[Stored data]
####

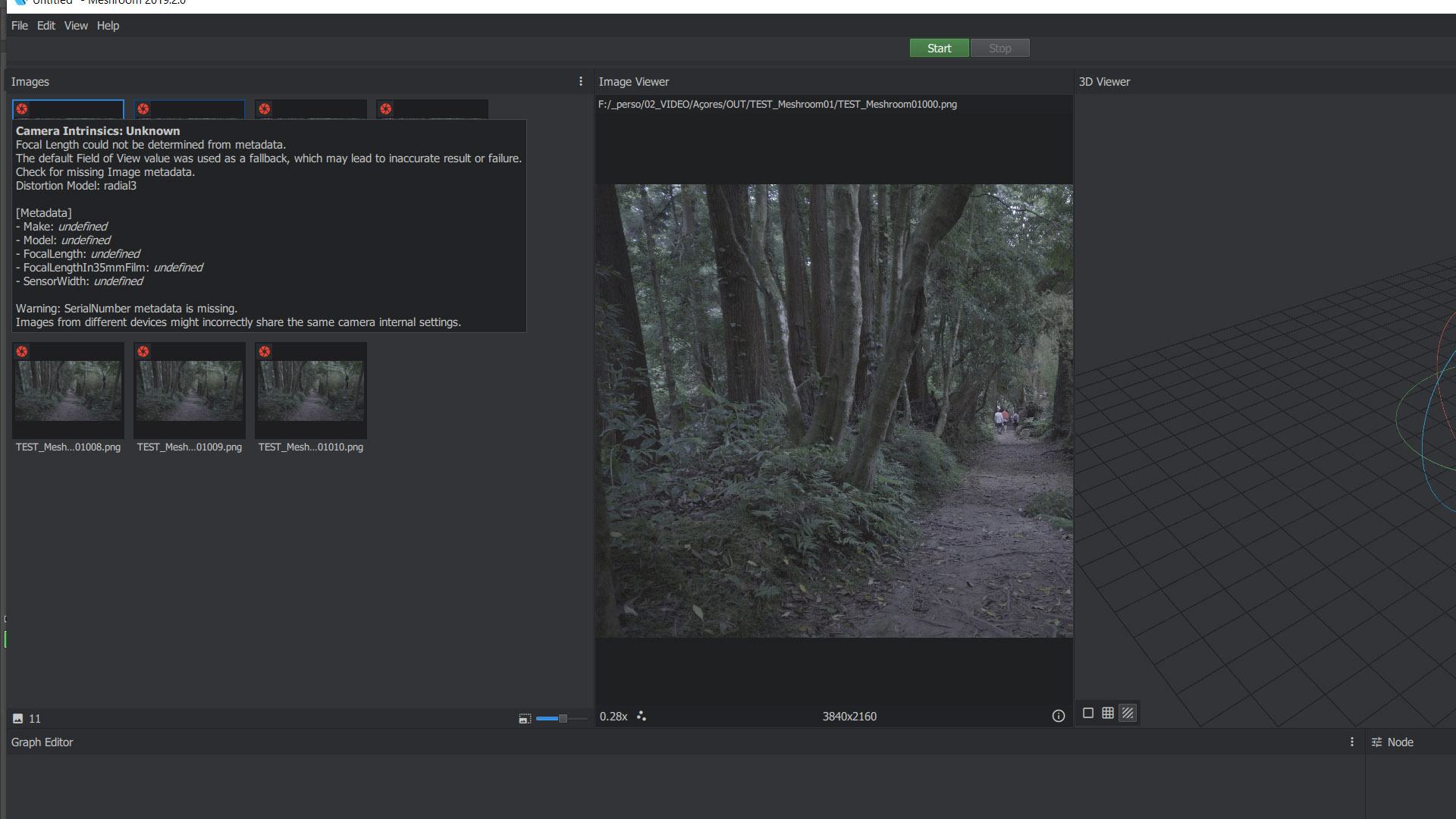Open the Images panel three-dot menu

[581, 81]
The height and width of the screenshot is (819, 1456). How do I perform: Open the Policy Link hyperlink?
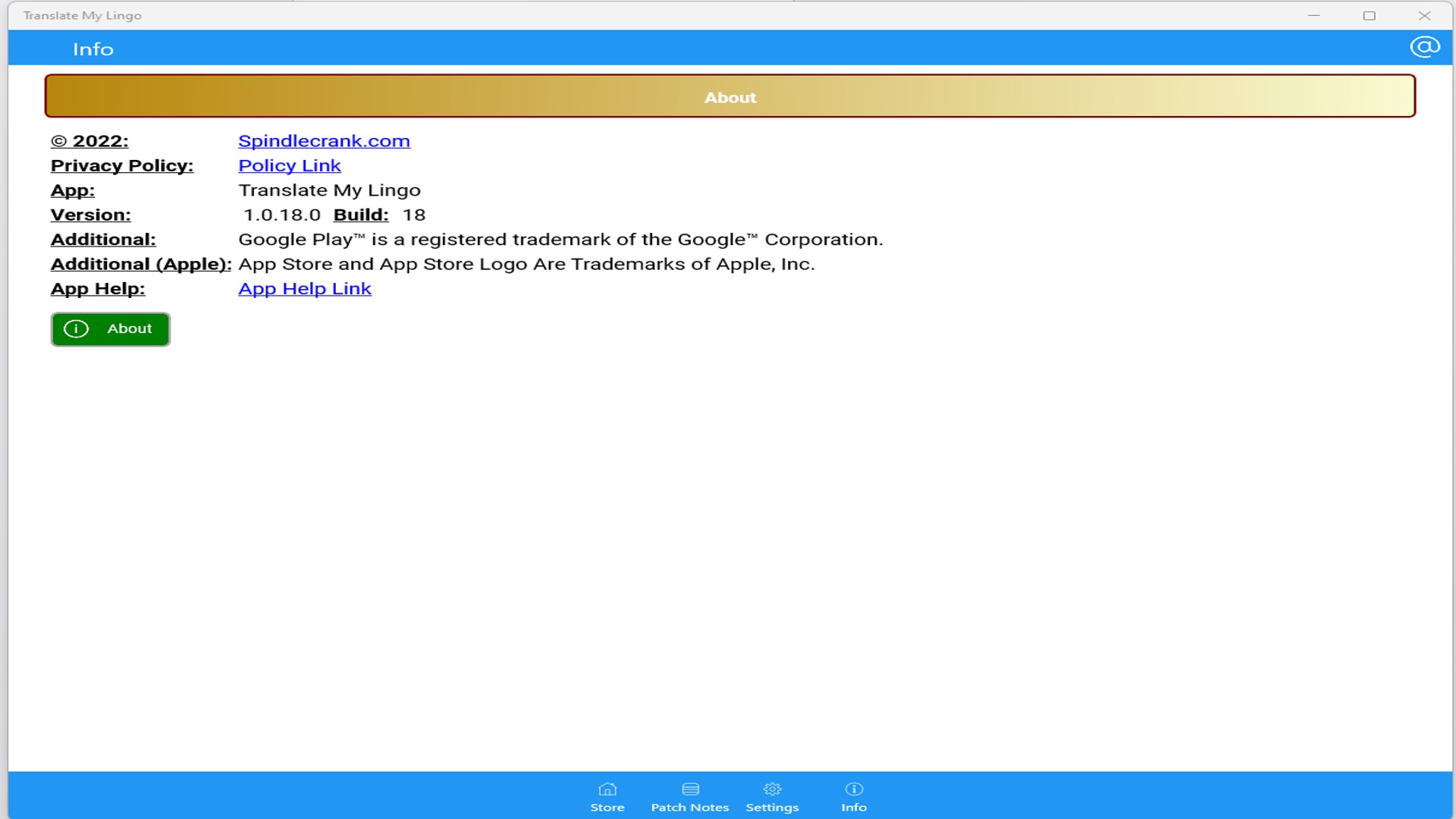pos(289,165)
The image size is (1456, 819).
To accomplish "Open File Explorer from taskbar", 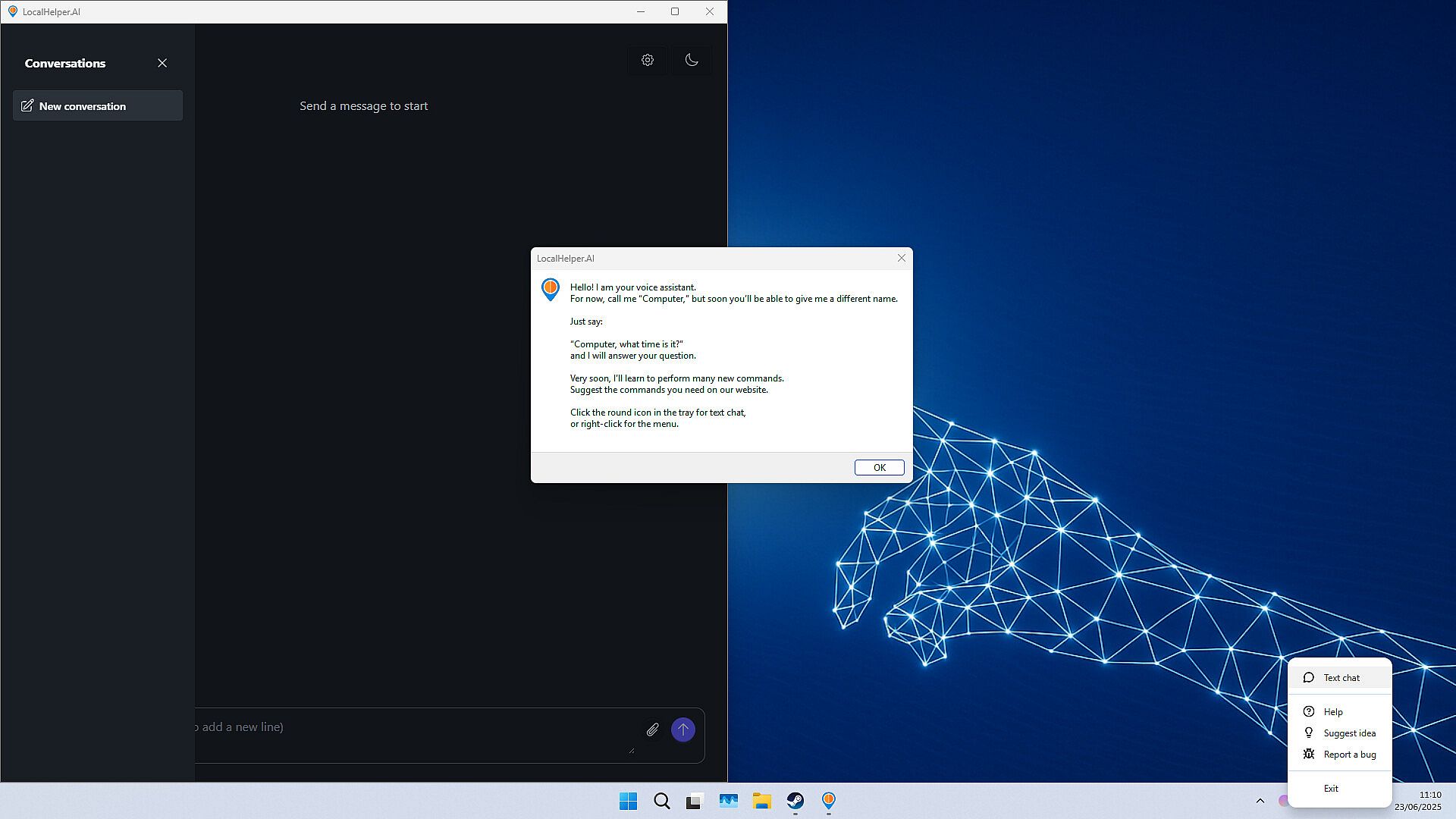I will click(x=761, y=801).
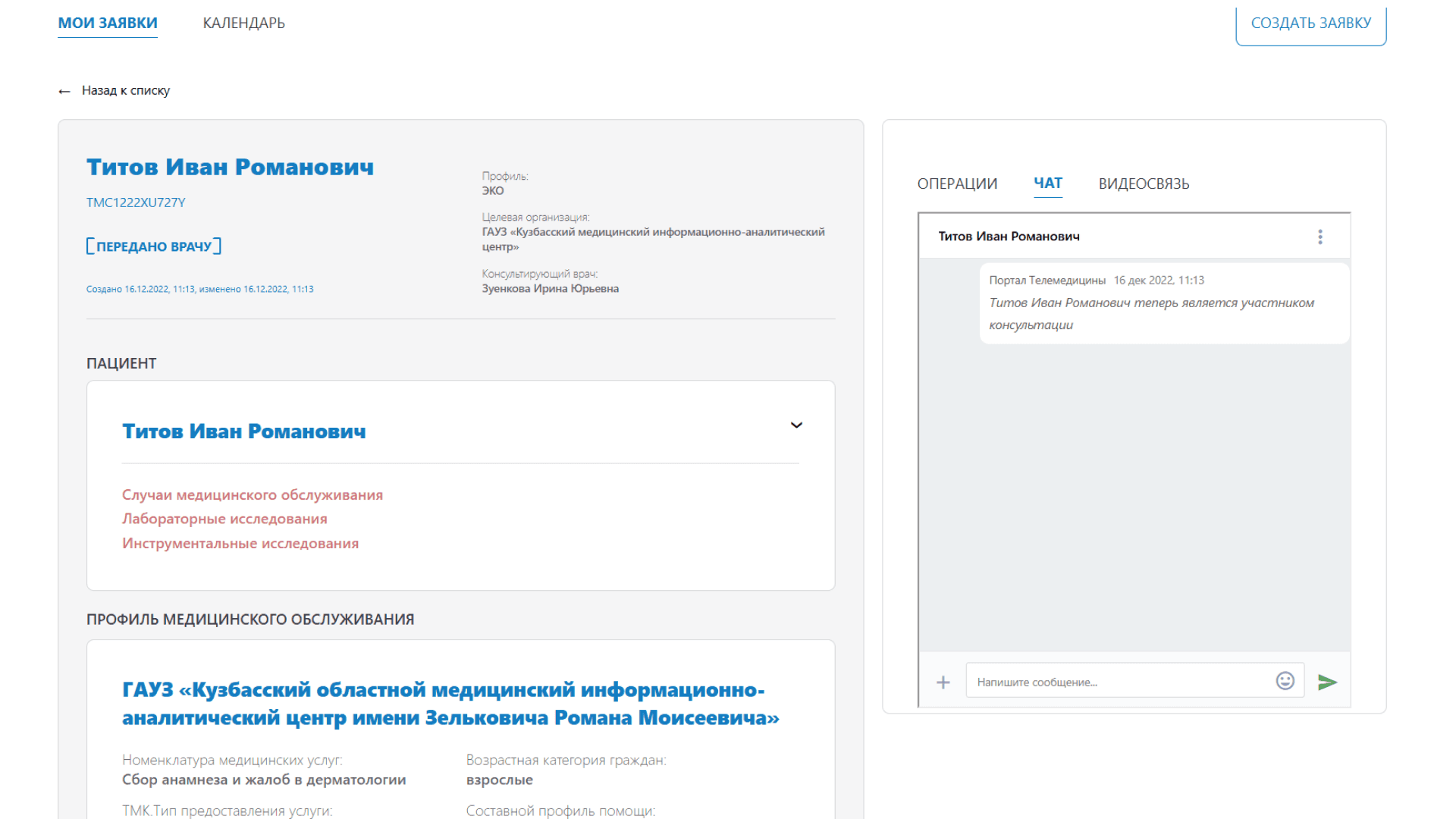Open Случаи медицинского обслуживания link
The width and height of the screenshot is (1456, 819).
253,494
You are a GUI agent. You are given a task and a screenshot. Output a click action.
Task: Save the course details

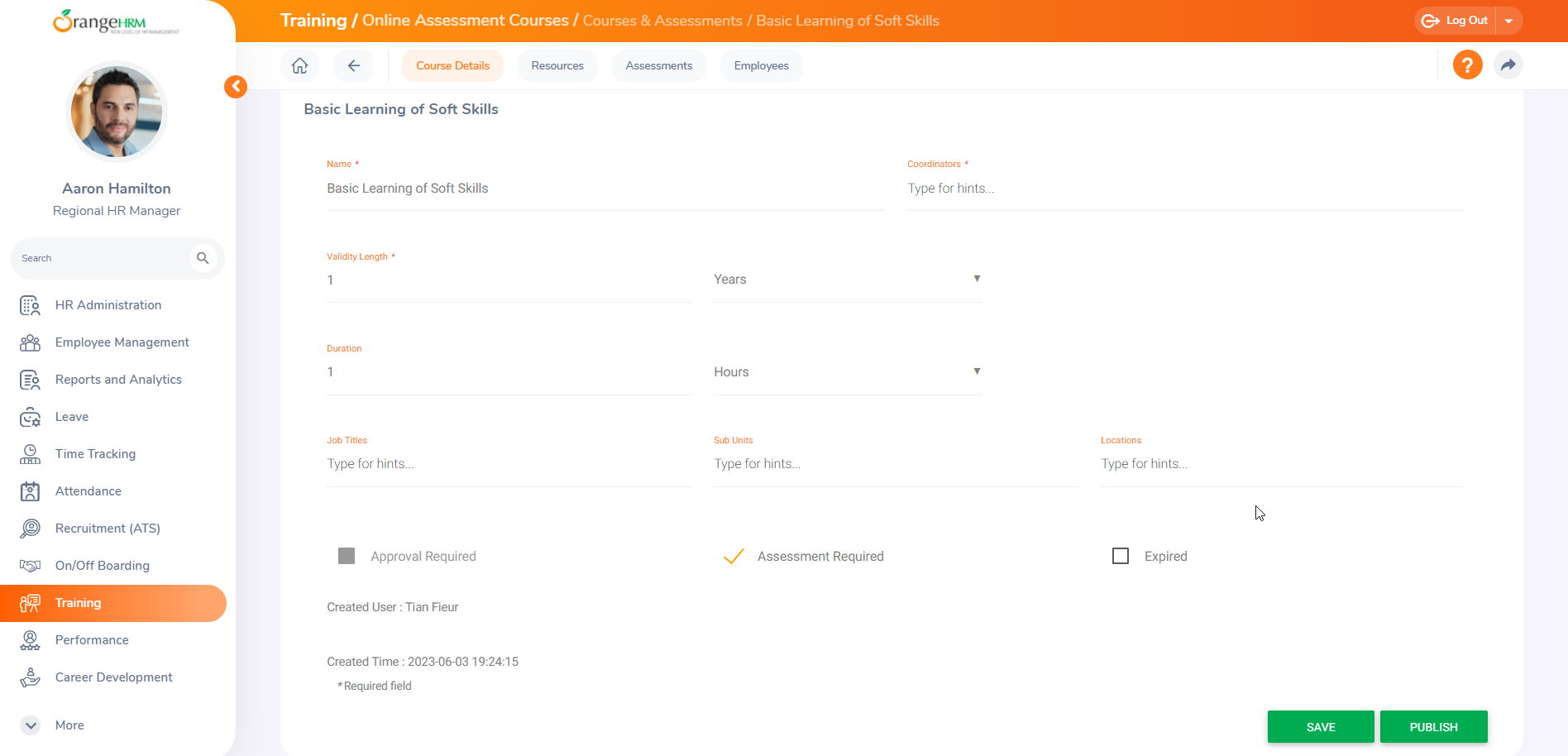[1321, 726]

####

WHAT TO WORK ON:
Please set down, exactly and with no pictures, the lines in the entries above starting at the one holding "The height and" and ending at the one holding "The image size is (1456, 819).", ends included.

SOLUTION:
The height and width of the screenshot is (819, 1456). How do I perform: Open the Policy Link hyperlink?
pos(289,165)
The image size is (1456, 819).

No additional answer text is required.